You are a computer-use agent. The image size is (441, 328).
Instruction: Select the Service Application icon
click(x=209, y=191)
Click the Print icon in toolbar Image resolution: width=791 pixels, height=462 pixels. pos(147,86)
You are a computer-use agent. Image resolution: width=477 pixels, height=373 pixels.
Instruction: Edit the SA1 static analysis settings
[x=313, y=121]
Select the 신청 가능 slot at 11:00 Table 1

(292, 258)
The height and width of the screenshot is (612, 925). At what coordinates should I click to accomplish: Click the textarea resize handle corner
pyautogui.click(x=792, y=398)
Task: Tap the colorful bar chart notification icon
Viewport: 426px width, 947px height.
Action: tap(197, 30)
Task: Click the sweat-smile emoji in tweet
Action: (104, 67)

◆ ◆ ◆ ◆ ◆ ◆ ◆

§ What is needed
Copy all of the entries above exactly as shown.

§ Response to this task
You are a computer-use agent. The image size is (441, 328).
Instruction: Select the Service Application icon
click(x=209, y=191)
Click the Print icon in toolbar Image resolution: width=791 pixels, height=462 pixels. pos(147,86)
You are a computer-use agent. Image resolution: width=477 pixels, height=373 pixels.
Instruction: Edit the SA1 static analysis settings
[x=313, y=121]
Select the 신청 가능 slot at 11:00 Table 1

(292, 258)
The height and width of the screenshot is (612, 925). At what coordinates should I click to accomplish: Click the textarea resize handle corner
pyautogui.click(x=792, y=398)
Task: Tap the colorful bar chart notification icon
Viewport: 426px width, 947px height.
Action: tap(197, 30)
Task: Click the sweat-smile emoji in tweet
Action: (104, 67)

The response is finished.